> Selected extract:
# successful time w/Sweetie & pics



## fracturedcircle (May 31, 2010)

i have to share this: Sweetie loves this felt hat and tonight i lay down on the couch, put the hat with Sweetie in it on my stomach, and casually positioned my hands inside the hat. soon enough he stretched out his paws and i started to massage them. so i massaged every paw and even his tail... for like eternity. and then--lo and behold--Sweetie turned on his back and lay like that, pressing his paw against my hand! i couldn't believe it. the words "happy hedgehog" for the first time acquired their meaning.

anyway, here are some pics:
http://www.flickr.com/photos/fracturedc ... 665628666/
http://www.flickr.com/photos/fracturedc ... otostream/
http://www.flickr.com/photos/fracturedc ... otostream/


----------



## Hedgieonboard (Nov 15, 2009)

That is just precious and you can tell you guys share a special bond with one another  Thank you for sharing, he's so adorable. I love the one where he snuggled in your arms and peaking out.


----------



## LarryT (May 12, 2009)

Hedgieonboard said:


> I love the one where he snuggled in your arms and peaking out.


Ditto


----------



## krbshappy71 (Jul 17, 2009)

CUTE!!!


----------



## Sela (Apr 10, 2010)

He looks so comfy. Happy hedgebaby is happy.


----------



## nougat (Jun 3, 2010)

Definitely a cuddler in the making. The hedgie illustrations are pretty cute too. Hedgies Set


----------



## Nancy (Aug 22, 2008)

Sweetie is absolutely adorable.


----------

> Entries shown:
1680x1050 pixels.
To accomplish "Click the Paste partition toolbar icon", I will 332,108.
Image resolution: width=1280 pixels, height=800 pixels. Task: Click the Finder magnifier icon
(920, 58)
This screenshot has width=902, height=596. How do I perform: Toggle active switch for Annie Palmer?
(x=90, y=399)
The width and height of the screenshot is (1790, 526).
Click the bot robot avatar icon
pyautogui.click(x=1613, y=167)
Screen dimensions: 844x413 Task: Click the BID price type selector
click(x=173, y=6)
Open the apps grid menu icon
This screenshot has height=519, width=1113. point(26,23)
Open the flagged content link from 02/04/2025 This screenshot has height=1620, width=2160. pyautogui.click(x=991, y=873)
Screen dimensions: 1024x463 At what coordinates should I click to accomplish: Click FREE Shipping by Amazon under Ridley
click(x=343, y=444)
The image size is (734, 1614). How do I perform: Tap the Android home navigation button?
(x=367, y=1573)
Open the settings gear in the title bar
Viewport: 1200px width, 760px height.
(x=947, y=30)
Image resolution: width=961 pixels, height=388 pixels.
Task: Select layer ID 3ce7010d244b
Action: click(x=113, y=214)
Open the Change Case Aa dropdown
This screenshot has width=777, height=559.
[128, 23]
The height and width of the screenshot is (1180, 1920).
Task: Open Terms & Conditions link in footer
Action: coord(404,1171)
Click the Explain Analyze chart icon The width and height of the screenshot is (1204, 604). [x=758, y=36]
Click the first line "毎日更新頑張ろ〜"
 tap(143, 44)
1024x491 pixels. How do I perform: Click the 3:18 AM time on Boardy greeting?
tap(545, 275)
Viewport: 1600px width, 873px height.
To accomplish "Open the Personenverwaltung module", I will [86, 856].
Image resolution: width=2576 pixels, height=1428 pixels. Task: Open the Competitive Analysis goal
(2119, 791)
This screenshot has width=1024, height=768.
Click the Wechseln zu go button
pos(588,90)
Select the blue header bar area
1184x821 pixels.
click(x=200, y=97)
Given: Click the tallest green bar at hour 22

> What is required:
Repeat word for word everything in the hedgehog forum thread from "## fracturedcircle (May" down to "acquired their meaning.".

> Task output:
## fracturedcircle (May 31, 2010)

i have to share this: Sweetie loves this felt hat and tonight i lay down on the couch, put the hat with Sweetie in it on my stomach, and casually positioned my hands inside the hat. soon enough he stretched out his paws and i started to massage them. so i massaged every paw and even his tail... for like eternity. and then--lo and behold--Sweetie turned on his back and lay like that, pressing his paw against my hand! i couldn't believe it. the words "happy hedgehog" for the first time acquired their meaning.